2A to 2F are process diagrams showing an example of a method for manufacturing a semiconductor device.

FIG. 3 is a sectional view showing an embodiment of a semiconductor device of the present invention.

FIG. 4 is a graph showing an impurity profile in the depth direction of a channel portion.

FIG. 5 is a graph showing a potential profile when an impurity implantation amount of phosphorus is set to 3.8 × 10 ¹² cm ⁻² .

FIG. 6 is a graph showing drain current-gate voltage characteristics.

FIG. 7 is a graph showing drain current-gate voltage characteristics.

FIG. 8 is a graph showing a potential profile when the impurity implantation amount of phosphorus is set to 5 × 10 ¹² cm ⁻² .

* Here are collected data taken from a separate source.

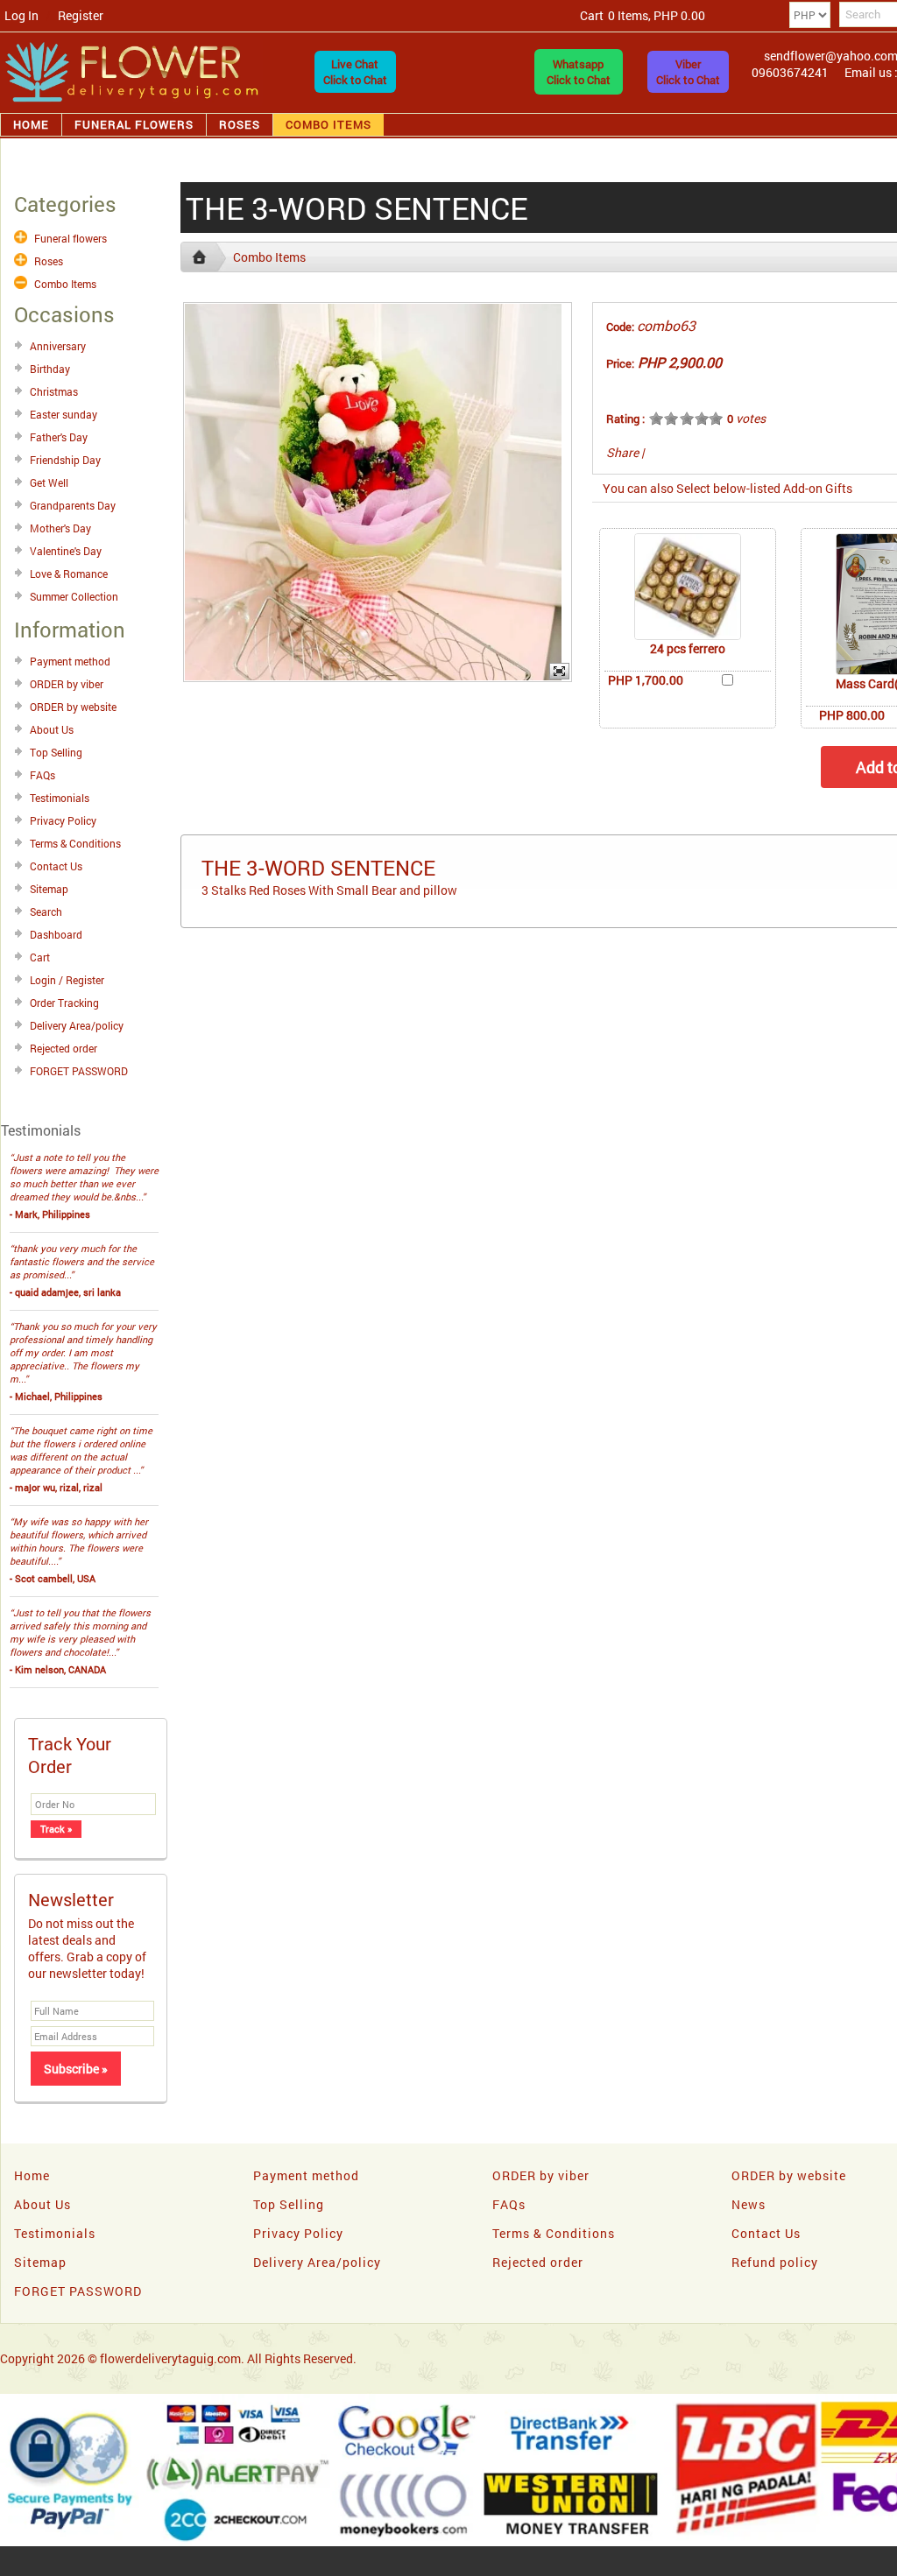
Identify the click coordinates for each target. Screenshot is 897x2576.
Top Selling (56, 752)
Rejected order (63, 1048)
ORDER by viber (66, 684)
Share (622, 452)
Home (31, 124)
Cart (40, 957)
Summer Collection (74, 596)
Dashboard (56, 934)
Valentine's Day (66, 551)
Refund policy (774, 2262)
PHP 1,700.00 (645, 680)
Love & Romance (69, 574)
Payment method (70, 661)
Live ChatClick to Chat (355, 72)
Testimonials (59, 798)
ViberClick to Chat (688, 72)
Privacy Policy (63, 820)
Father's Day (59, 437)
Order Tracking (64, 1003)
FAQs (42, 775)
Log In (21, 15)
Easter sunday (63, 414)
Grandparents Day (73, 505)
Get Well (49, 482)
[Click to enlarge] (687, 586)
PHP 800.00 (852, 715)
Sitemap (49, 889)
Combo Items (328, 124)
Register (80, 15)
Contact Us (56, 866)
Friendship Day (65, 460)
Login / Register (67, 980)
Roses (239, 124)
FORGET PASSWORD (79, 1071)
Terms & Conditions (75, 843)
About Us (52, 729)
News (748, 2204)
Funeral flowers (134, 124)
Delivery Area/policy (77, 1025)
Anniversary (58, 346)
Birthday (50, 369)
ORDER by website (73, 707)
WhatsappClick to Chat (579, 72)
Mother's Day (60, 528)
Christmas (54, 391)
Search (46, 911)
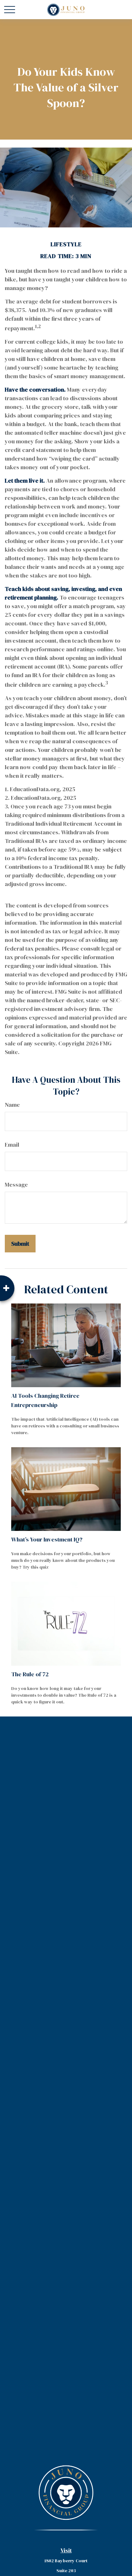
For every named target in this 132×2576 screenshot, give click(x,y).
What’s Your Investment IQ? (46, 1539)
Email (12, 1145)
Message (16, 1185)
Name (12, 1105)
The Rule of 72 (30, 1674)
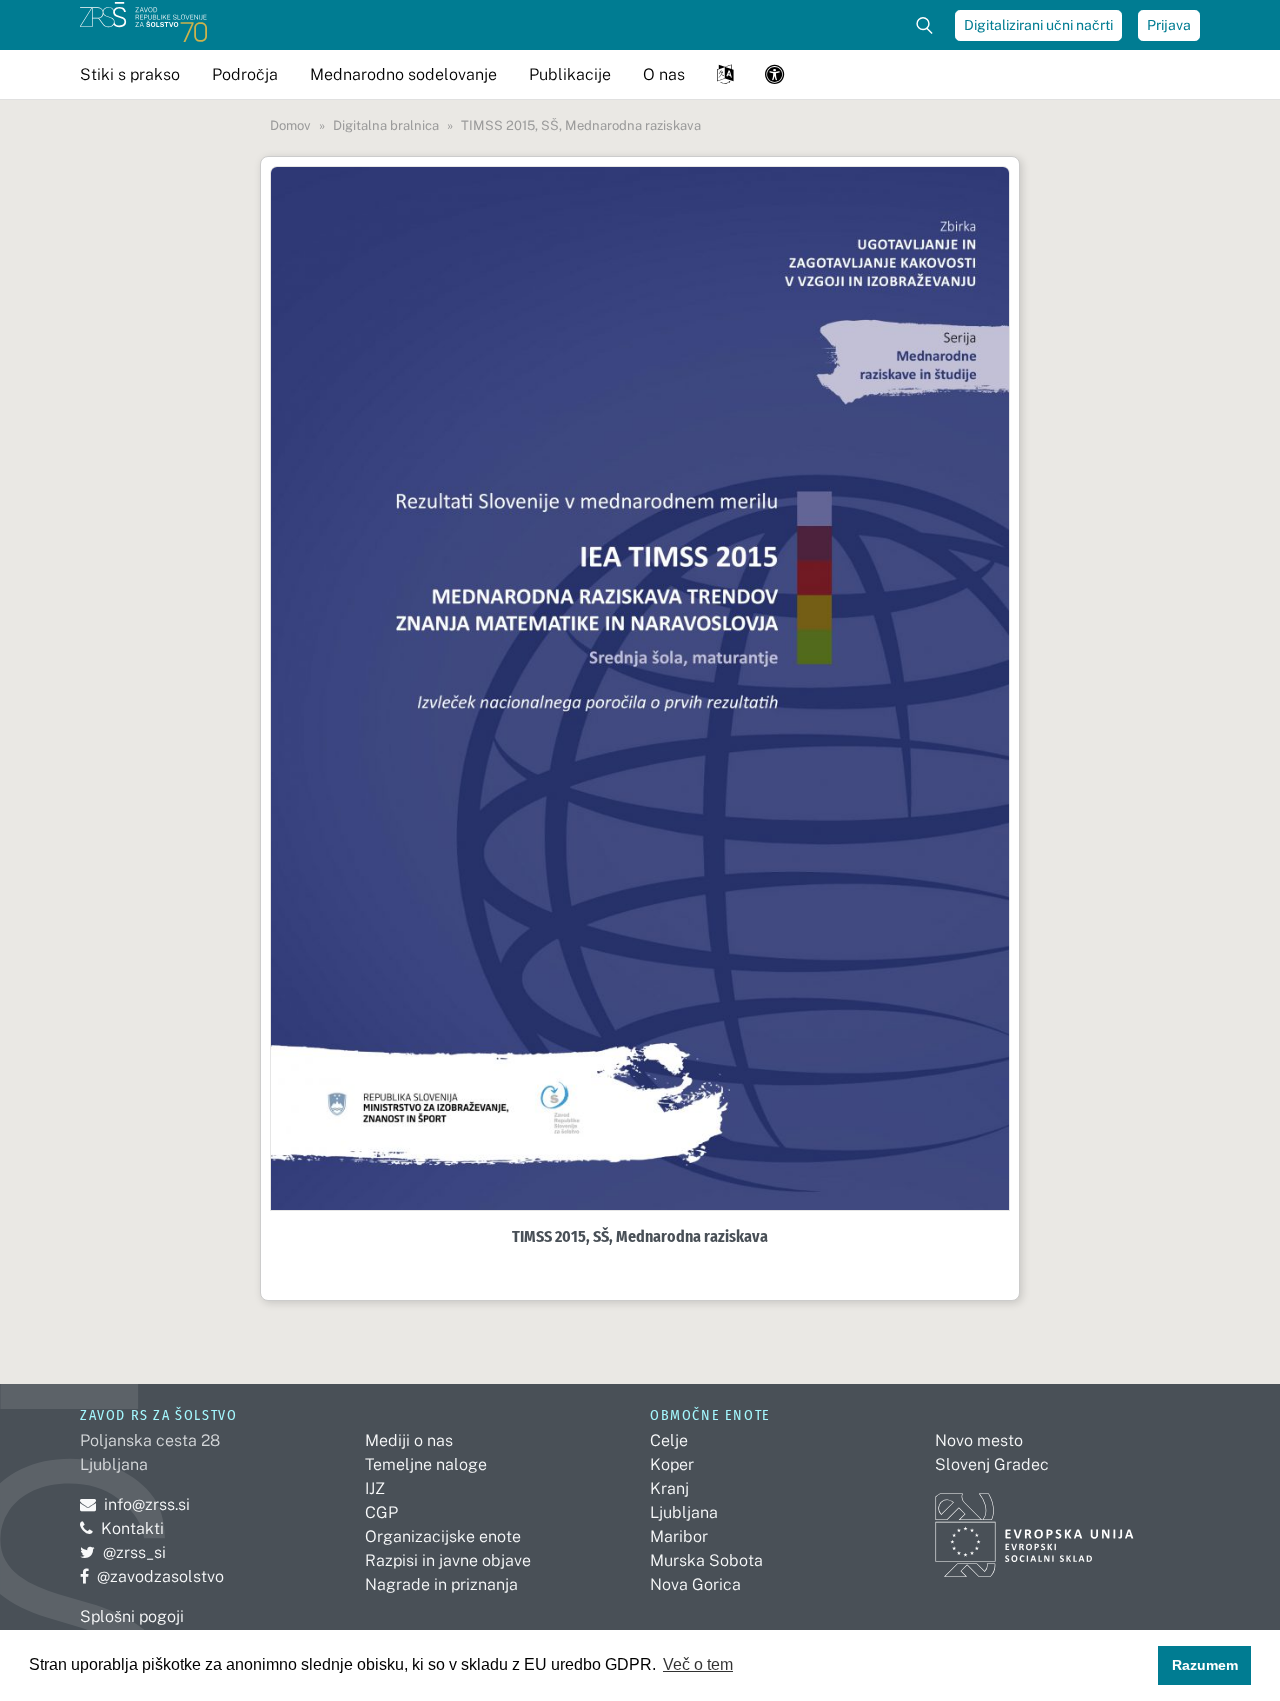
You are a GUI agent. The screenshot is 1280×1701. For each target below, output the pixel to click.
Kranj (669, 1488)
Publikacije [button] (570, 74)
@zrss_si (123, 1552)
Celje (669, 1440)
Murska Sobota (706, 1560)
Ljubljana (684, 1512)
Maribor (679, 1536)
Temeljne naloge (426, 1464)
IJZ (375, 1488)
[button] (725, 74)
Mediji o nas (409, 1440)
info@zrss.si (135, 1504)
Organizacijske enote (443, 1536)
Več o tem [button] (698, 1664)
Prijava (1169, 25)
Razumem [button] (1205, 1665)
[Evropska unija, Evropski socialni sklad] (1034, 1526)
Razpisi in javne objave (448, 1560)
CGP (381, 1512)
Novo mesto (979, 1440)
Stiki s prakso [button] (130, 74)
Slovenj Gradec (992, 1464)
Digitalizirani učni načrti (1038, 25)
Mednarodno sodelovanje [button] (403, 74)
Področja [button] (245, 74)
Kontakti (132, 1528)
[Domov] (143, 25)
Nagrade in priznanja (441, 1584)
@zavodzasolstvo (152, 1576)
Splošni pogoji (132, 1616)
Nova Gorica (695, 1584)
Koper (672, 1464)
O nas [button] (664, 74)
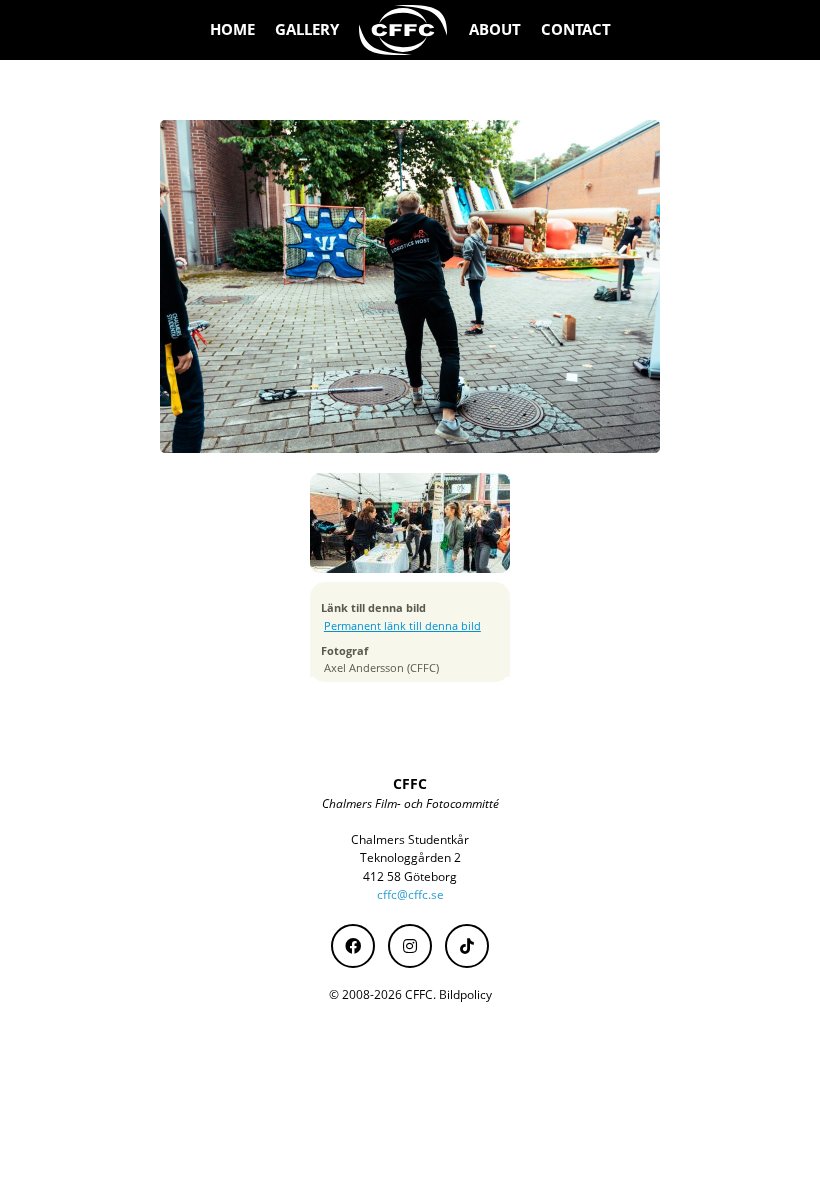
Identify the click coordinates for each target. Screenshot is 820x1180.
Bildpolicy (465, 994)
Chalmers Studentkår (410, 839)
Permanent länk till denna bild (402, 626)
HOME (232, 29)
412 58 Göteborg (410, 876)
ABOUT (495, 29)
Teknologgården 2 (410, 857)
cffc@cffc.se (410, 894)
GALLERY (307, 29)
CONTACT (576, 29)
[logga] (404, 30)
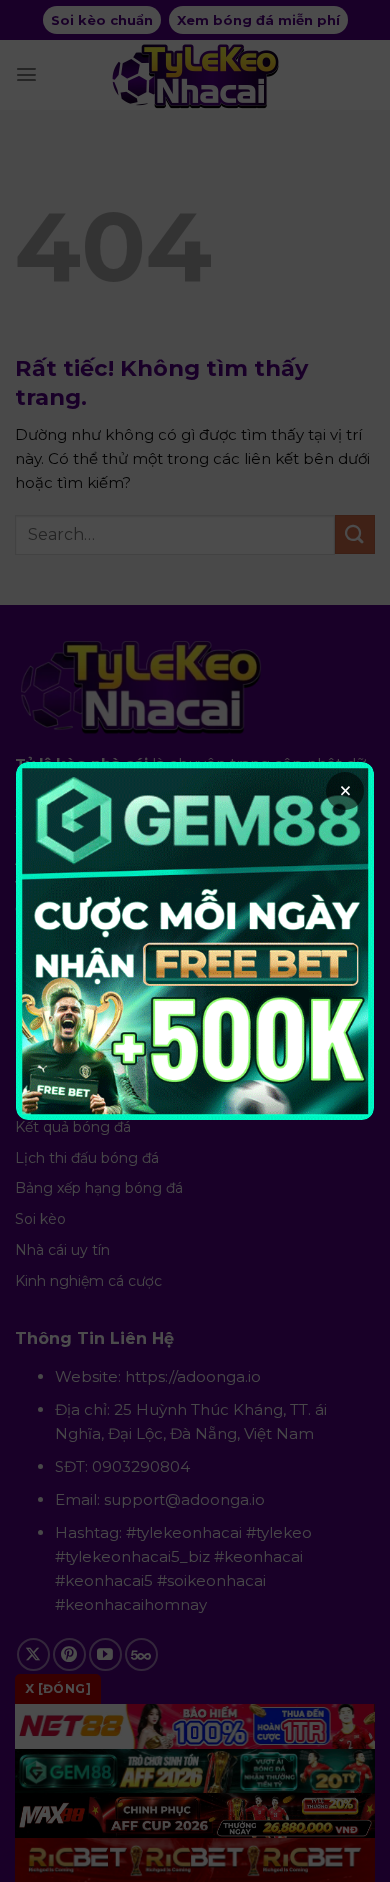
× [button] (345, 791)
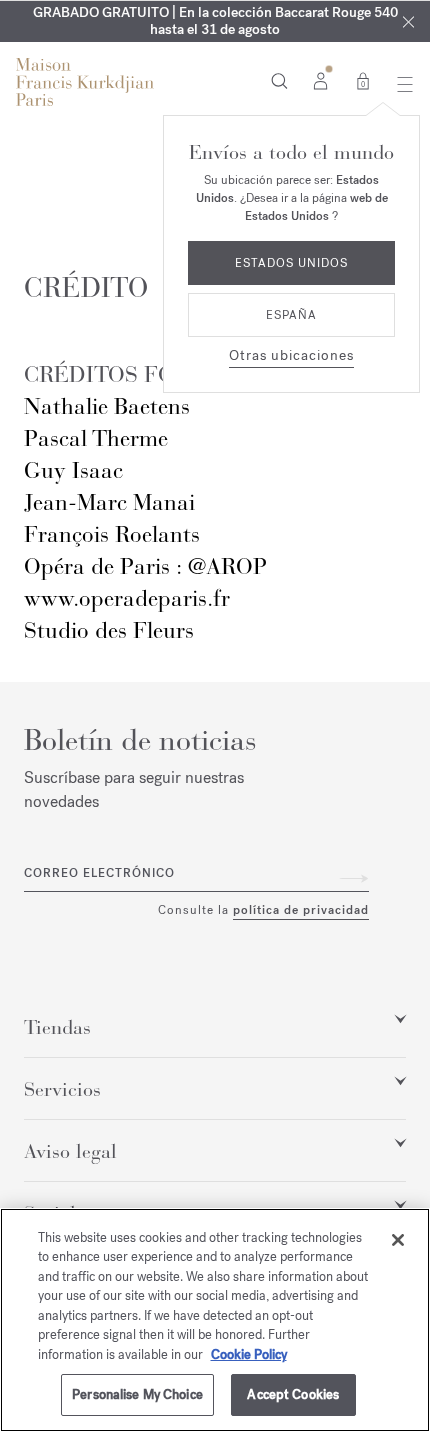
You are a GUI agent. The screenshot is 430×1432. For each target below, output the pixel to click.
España (291, 315)
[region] (215, 1320)
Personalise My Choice (137, 1394)
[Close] (398, 1240)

FIG. 9 is a graph showing a potential profile when the impurity implantation amount of phosphorus is set to 3 × 10 ¹² cm ⁻² .

FIG. 10 is a graph showing the relationship between the impurity implantation amount of phosphorus and the S coefficient.

FIG. 11 is a configuration diagram showing a conventional example.

[Explanation of symbols]

1, 11 substrate 2, 12 source region 3, 13 drain region 4, 14, 14a gate insulating film 5, 15 gate electrode 16 side spacer 17 LDD region 18 B implanted layer (region I) 19 P implanted Layer (Region II) 20 n ^- layer

Claims (1)

[Claims] 1. A gate electrode formed by sandwiching a thin gate insulating film on a semiconductor substrate having a first conductivity type, and a second conductivity provided below the gate insulating film on both sides of the gate electrode. A source region and a drain region having a mold;
A second region having a second conductivity type formed in the substrate so as not to contact the gate insulating film and the source region and the drain region below the gate insulating film. A first region having a first conductivity type and formed between the gate insulating film and the second region; and a second region having a first conductivity type and the second region. Pn between the depletion layer formed by the source region and the drain region and formed between the source region and the drain region.
A third region having a width larger than the sum of the width of the depletion layer due to the junction, the width of the first region and the width of the depletion layer formed when a voltage is applied to the gate electrode; The width of the second region is smaller than the sum of the width of the depletion layer formed in the first region by the pn junction with the second region, and the width of the second region is the first region.
Is smaller than the sum of the width of the depletion layer formed in the second region by the pn junction with the region and the width of the depletion layer formed by the pn junction with the substrate that becomes the fourth region. Semiconductor device.